Three 2-(morpholin-4-yl)­ethoxy substituted phthalocyanines were synthesized and characterized. Phthalocyanine derivatives revealed moderate to high quantum yields of singlet oxygen production depending on the solvent applied (e.g., in DMF ranging from 0.25 to 0.53). Their photosensitizing potential for photodynamic therapy was investigated in an in vitro model using cancer cell lines. Biological test results were found particularly encouraging for the zinc­(II) phthalocyanine derivative possessing two 2-(morpholin-4-yl)­ethoxy substituents in nonperipheral positions. Cells irradiated for 20 min at 2 mW/cm2 revealed the lowest IC50 value at 0.25 μM for prostate cell line (PC3), whereas 1.47 μM was observed for human malignant melanoma (A375) cells. The cytotoxic activity in nonirradiated cells of novel phthalocyanine was found to be very low. Moreover, the cellular uptake, localization, cell cycle, apoptosis through an ELISA assay, and immunochemistry method were investigated in LNCaP cells. Our results showed that the tested photosensitizer possesses very interesting biological activity, depending on experimental conditions.

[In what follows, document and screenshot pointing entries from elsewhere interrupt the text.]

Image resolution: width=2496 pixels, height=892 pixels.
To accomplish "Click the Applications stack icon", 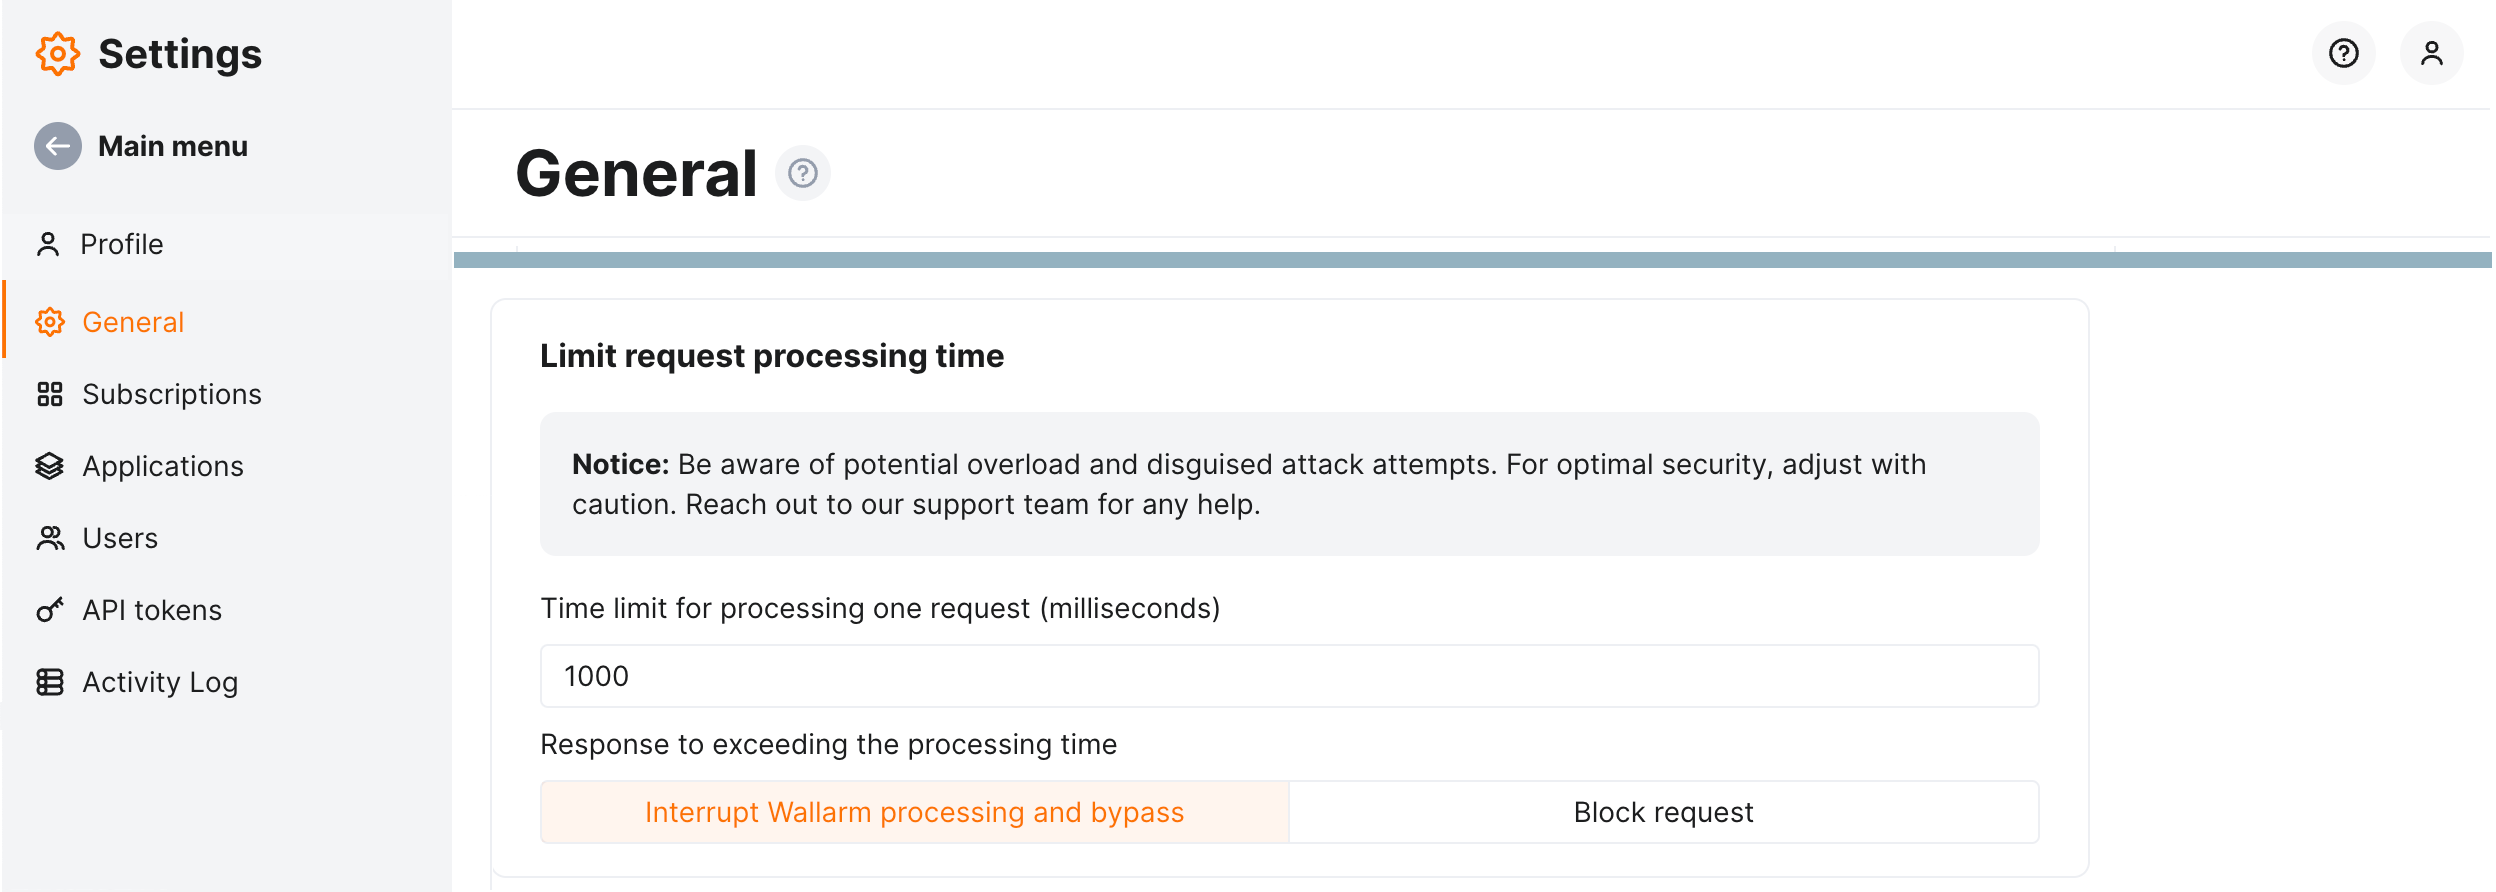I will [x=49, y=466].
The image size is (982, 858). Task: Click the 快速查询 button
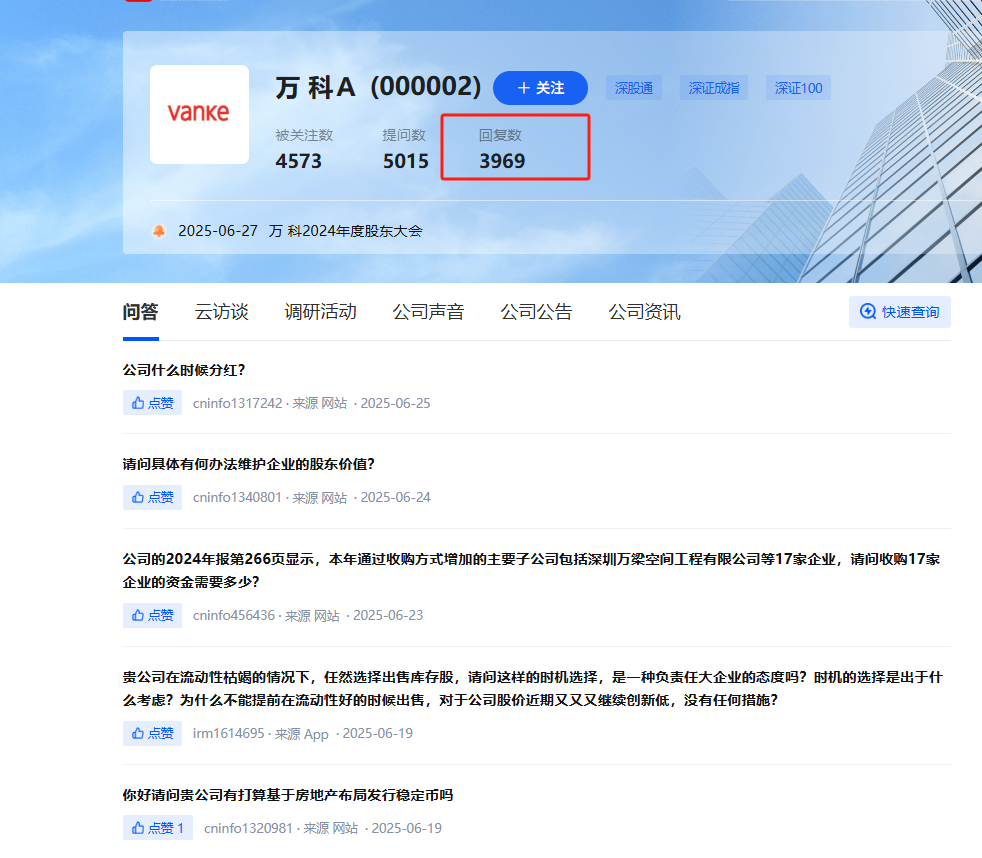tap(899, 311)
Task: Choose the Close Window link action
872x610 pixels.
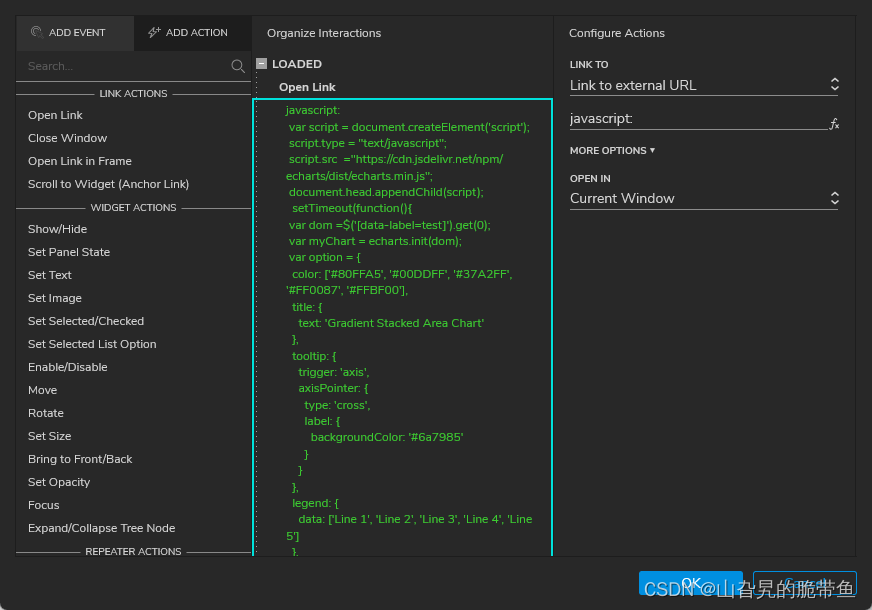Action: click(x=67, y=138)
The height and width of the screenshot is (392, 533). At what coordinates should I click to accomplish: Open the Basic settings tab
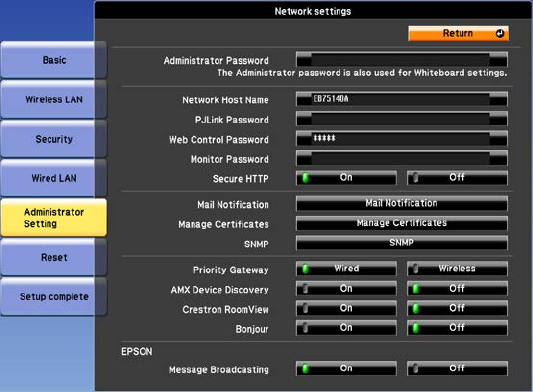point(54,60)
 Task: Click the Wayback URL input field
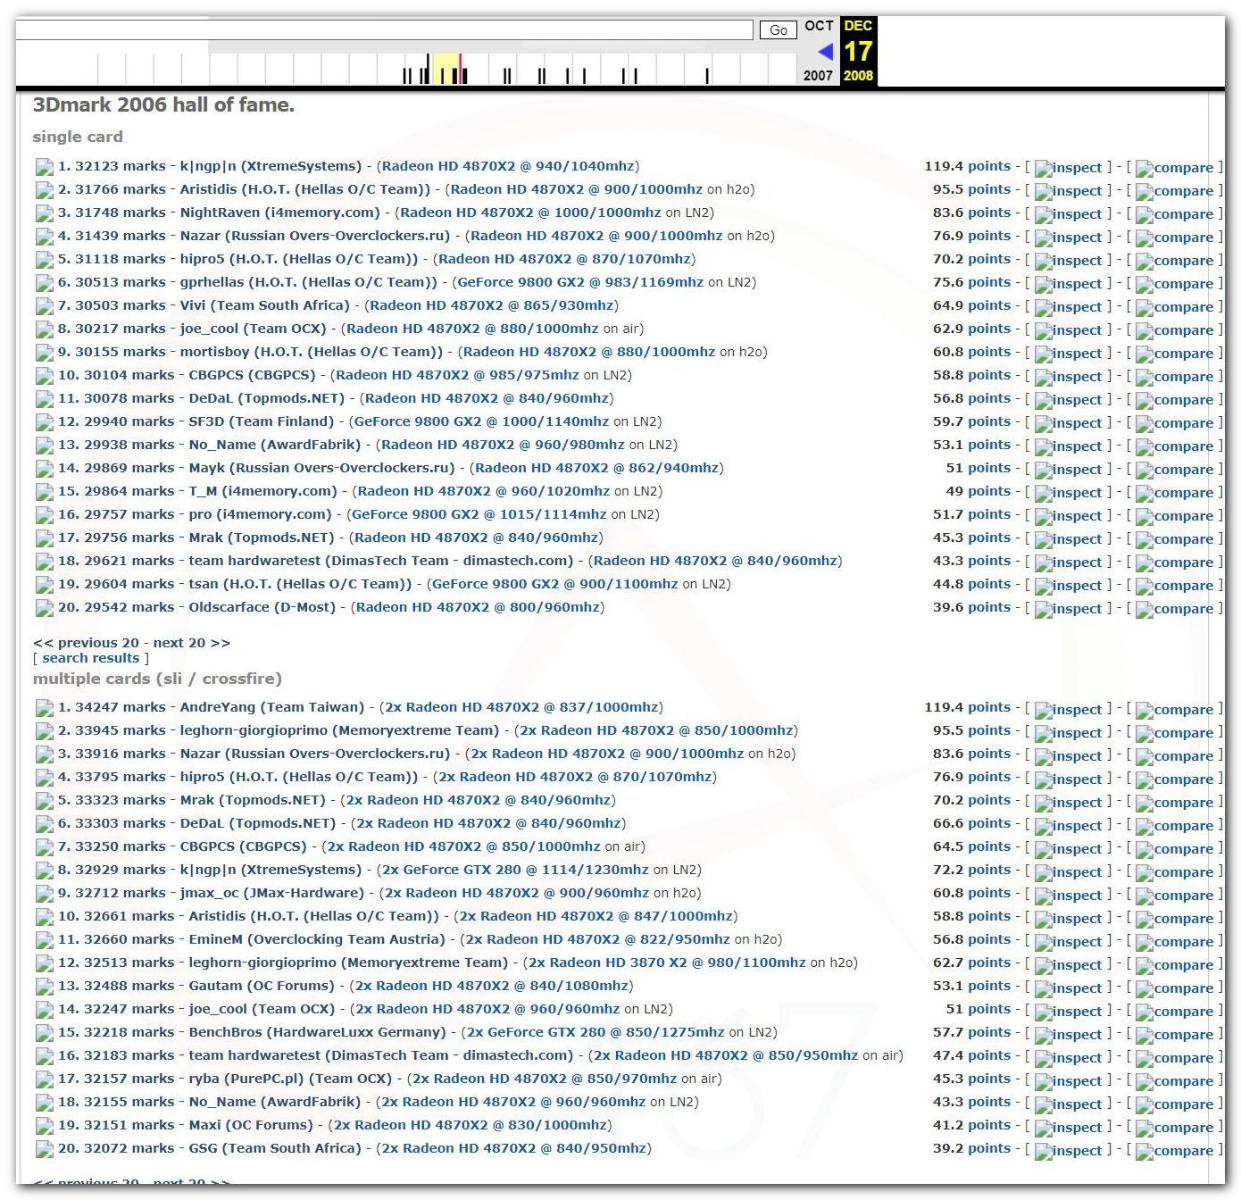click(x=384, y=30)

本研究合成并表征了三种带有2-(4-吗啉基)乙氧基取代基的酞菁（phthalocyanine）。这类酞菁衍生物的单线态氧生成量子产率处于中等至较高水平，具体数值取决于所用溶剂：例如在N,N-二甲基甲酰胺（DMF）中，产率范围为0.25至0.53。本研究通过癌细胞系构建体外模型，对其用于光动力疗法的光敏潜力展开了评估。生物学测试结果显示，带有两个2-(4-吗啉基)乙氧基取代基且位于非周边位的锌(II)酞菁衍生物，其效果尤为喜人。在功率密度2 mW/cm²下照射20分钟后，该衍生物对前列腺癌细胞系（PC3）的半抑制浓度（IC50）最低，仅为0.25 μM；而对人类恶性黑色素瘤细胞系（A375）的半抑制浓度则为1.47 μM。未受照射的细胞中，该新型酞菁的细胞毒活性极低。此外，本研究在LNCaP细胞系中，通过酶联免疫吸附测定（ELISA）与免疫化学法，对该衍生物的细胞摄取、亚细胞定位、细胞周期以及细胞凋亡情况展开了探究。本研究结果表明，所测试的光敏剂具备极具研究价值的生物学活性，其活性水平取决于具体实验条件。